Storing Elasticsearch Warm/Cold Data on Object Storage with JuiceFS: A Guide by Kingsoft Cloud

2022-11-24

Xuefeng Hou

01 The increasing cost brought by the widespread use of Elasticsearch

Elasticsearch (hereinafter referred to as "ES") is a distributed search engine, and can also be used as a distributed database, often used in log processing, analysis and search scenarios; ELK solution composed of Elasticsearch、 Logstash and Kibana is easy to use, fast, and provides rich visualization; ES can also be easily scaled horizontally ; And supports sharding and replication.

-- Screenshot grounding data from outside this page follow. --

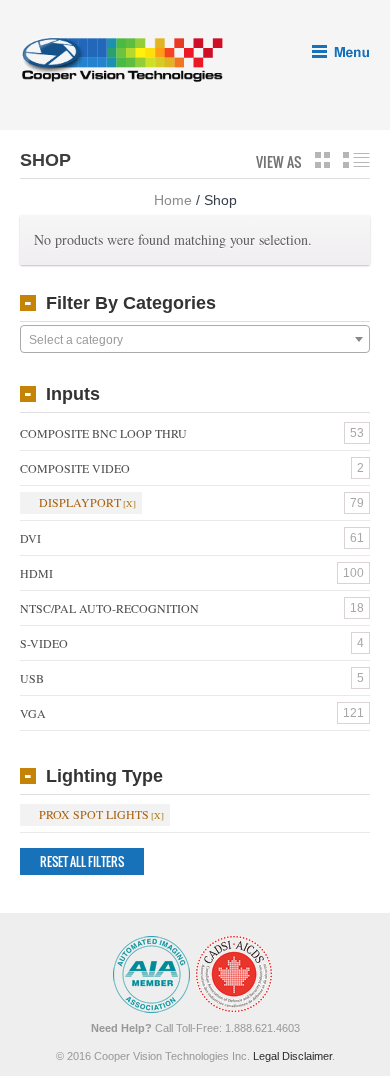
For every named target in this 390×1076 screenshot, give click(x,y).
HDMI (36, 573)
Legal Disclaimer (292, 1056)
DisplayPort (80, 502)
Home (173, 200)
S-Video (44, 643)
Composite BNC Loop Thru (103, 433)
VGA (33, 713)
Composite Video (75, 468)
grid (322, 160)
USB (32, 678)
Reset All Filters (82, 861)
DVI (30, 538)
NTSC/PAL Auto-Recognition (109, 608)
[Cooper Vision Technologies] (121, 59)
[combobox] (195, 339)
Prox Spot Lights (94, 814)
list (356, 160)
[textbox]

With its ease of use and ecosystem, ES is widely adopted by enterprises . But ES can consume many physical resources and add to costs , thus reducing the cost of ES has become a common concern.

How to reduce ES cost

The main cost of ES is the hardware cost, which is divided into two parts：Computating and storage resources.Computing resources can be simply deemed as CPU and memory, if the number of CPUs and hosts is reduced,the computing capacity will be reduced; Thus, ES typically use high-spec machines for hot nodes and use low-spec machines for cold nodes; But don’t make too much memory reduction, as it decreases ES performance. For code nodes, we prefer using lower frequency CPUs, or older hardwares.

The storage cost is much higher than the cost of computation. Now the storage medium is usually SSD and HDD, cloud vendors’ SSD cost is 0.8 yuan / G, HDD cost is 0.35 yuan / G, the price of object storage is 0.12 yuan / G. But SSD/HDD are block devices, not compatible with the S3 protocol.

We’ve studied two possible options on combining object storage and ES.

The first option is to modify the ES storage engine and directly use object storage. This approach requires modifying the source code of ES, and the team has to invest a lot of manpower to do development, design, research and final validation. The ROI is quite low.

The second option is to use the object store as a disk and mount it to the OS. The ES is divided into hot and warm nodes. Hot nodes store hot data and are mounted on block devices. While warm nodes use object storage.

02 Selection of File System on Object Storage

There are three main considerations when selecting a file system. The first is functionality, which needs to meet the most basic functional requirements; The second is performance, and the third is reliability. We investigated s3fs, goofys and JuiceFS.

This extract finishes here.